Photo by: John Stephens
Stephanie Alvarado (they/she) is a queer nonbinary disabled femme antidisciplinary artist, poet, archivist, photographer, facilitator and cultural organizer for 20 years. Alvarado was born and raised in the Bronx, NY by way of Guayaquil, Ecuador. They alchemize photography, feminist performance, community based photo archiving, collage, and social practice into community building and disability justice practices in public spaces for queer, trans, and people of color through their artist project, Fotos y Recuerdos created in January 2020. Alvarado combines in person workshops on public park lands and community gardens with hybrid and virtual programming for accessible models engaging technologies of photo archiving and storytelling in community. In 2021, Alvarado was one of the first artists awarded the NYC Artist Corp Grant for this project during the COVID 19 pandemic.
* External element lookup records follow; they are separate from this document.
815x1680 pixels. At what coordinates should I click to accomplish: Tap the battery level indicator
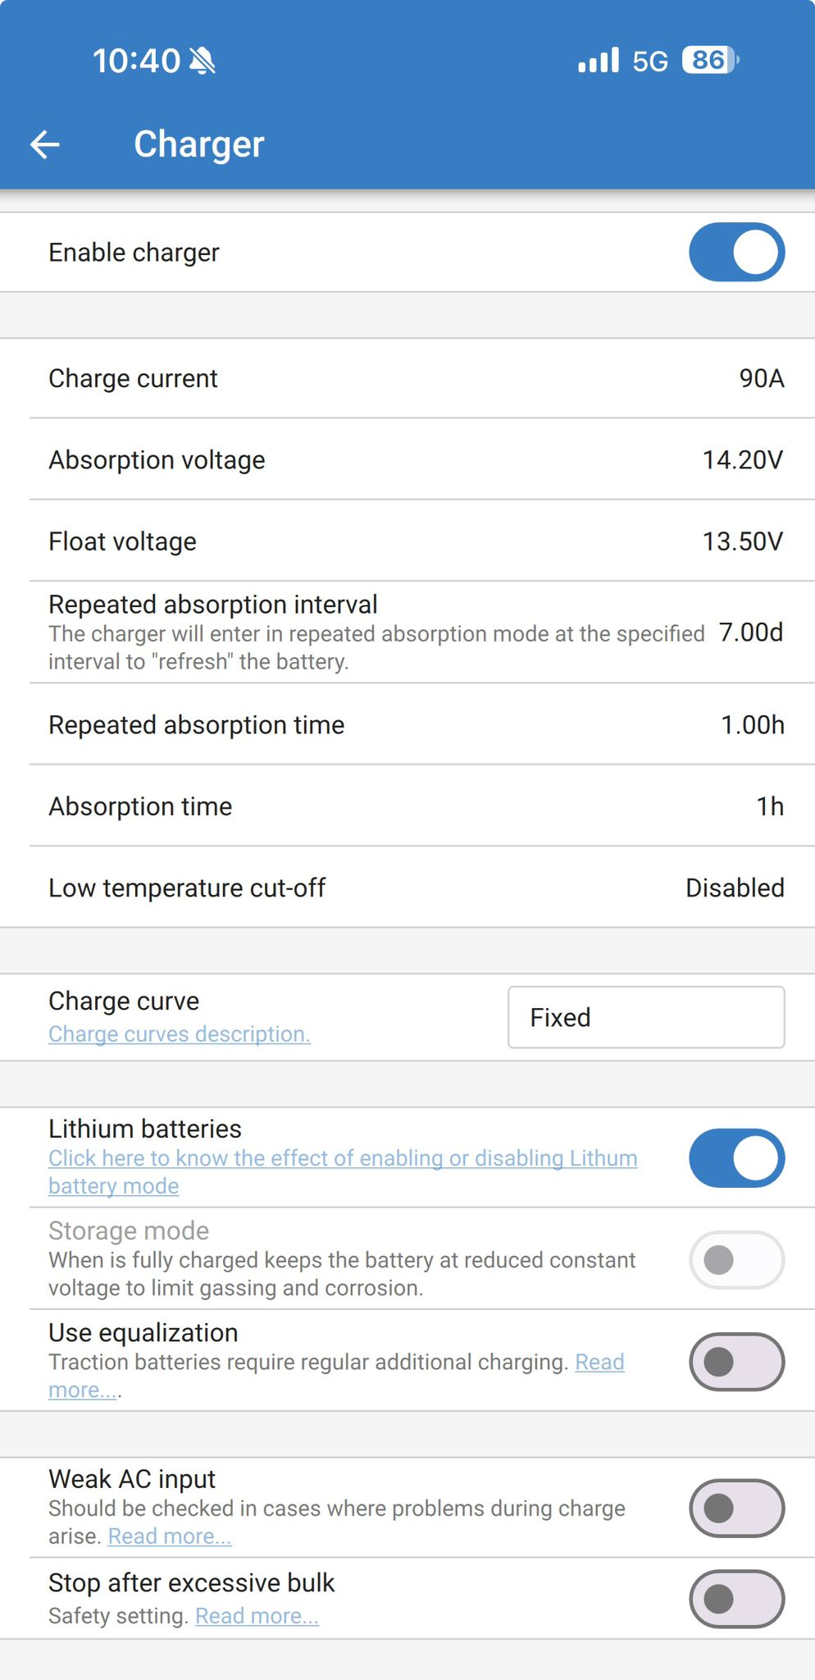click(x=710, y=61)
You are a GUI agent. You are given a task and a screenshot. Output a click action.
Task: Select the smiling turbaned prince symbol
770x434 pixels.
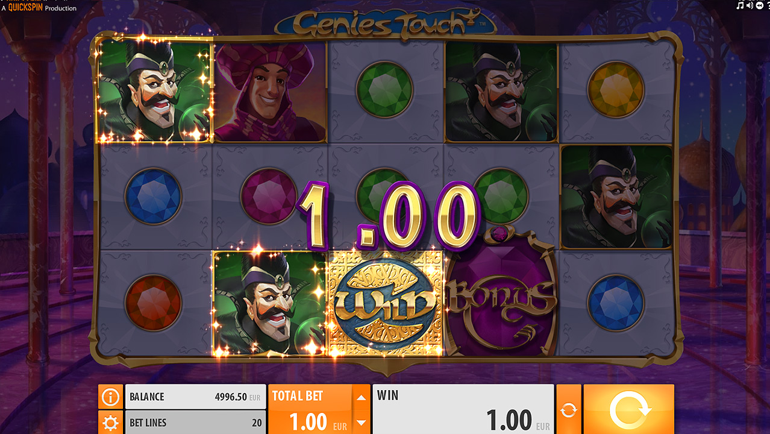(x=270, y=92)
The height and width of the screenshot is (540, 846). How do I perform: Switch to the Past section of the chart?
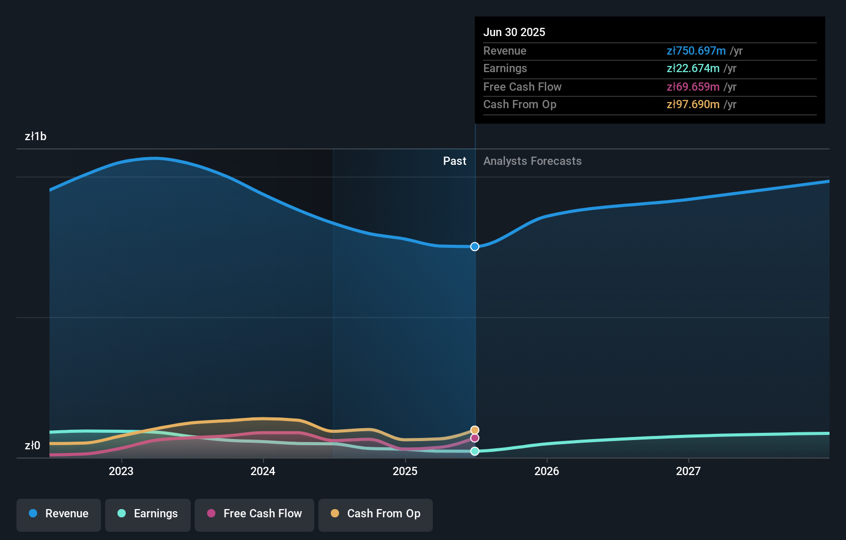[454, 161]
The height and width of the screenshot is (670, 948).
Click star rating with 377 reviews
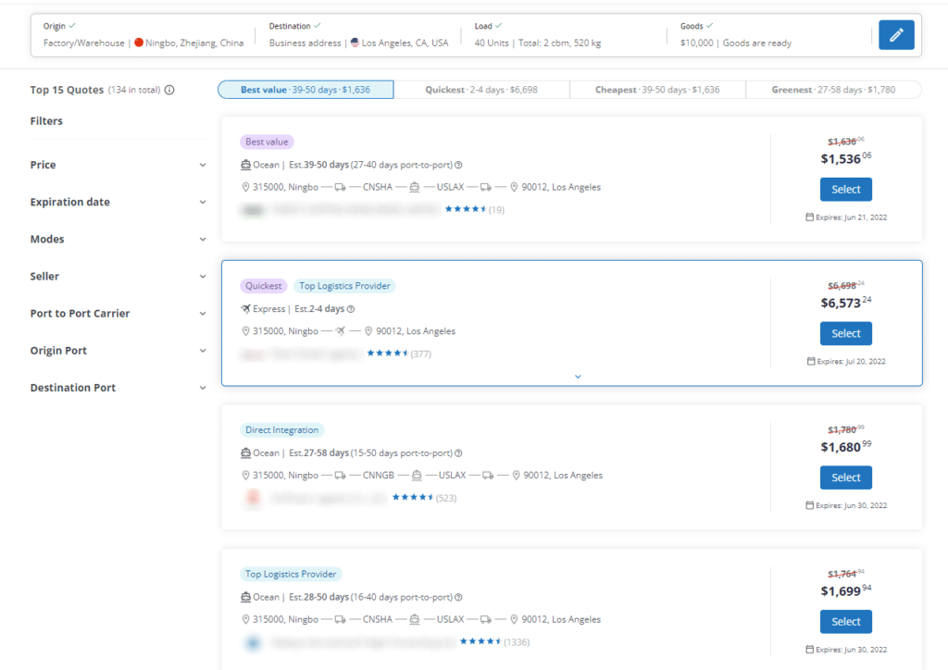[x=388, y=354]
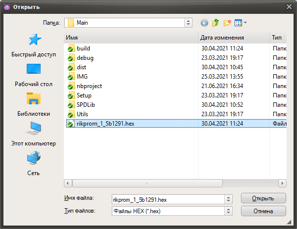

Alvarado has held artist residencies and fellowships at Wave Hill Public Garden and Cultural Center, Korea Art Forum, The Caribbean Cultural Center African Diaspora Institute, Witness for Peace, The Laundromat Project and participated in the SU-CASA Artist Residency program at Big Six Towers NORC Program in Woodside, Queens. They’ve held poetry readings at Snug Harbor Cultural Center and Botanical Garden, Pregones Puerto Rican Traveling Theater, Brooklyn Children’s Museum and Kelly Street Garden. Alvarado has had exhibitions at The White Plains Museum Gallery and Inwood Hill Park. They have facilitated staff retreats for the NYC Network of Worker Cooperatives, been an adjunct professor at Hunter College School of Social Work, and have facilitated disability justice and archive workshops for Photoville, The Creative Center, and BRIC Arts Media Center, The American LGBTQ+ Museum, The Feminist Center, and SAGE. Since 2015, Alvarado has served as the founding archive team member and curator for Kathleen Cleaver’s Papers and Family Photo Archive, acquired by Emory University in 2020. Alvarado is a co-curator for the forthcoming traveling exhibition, The World(s) She Made: Composing the Radical Lives of Kathleen Neal Cleaver. They currently serve on the Board of Directors for The Literary Freedom Project and are leading the Disability Artistry Initiative at BRIC Arts Media Center in Brooklyn, NY.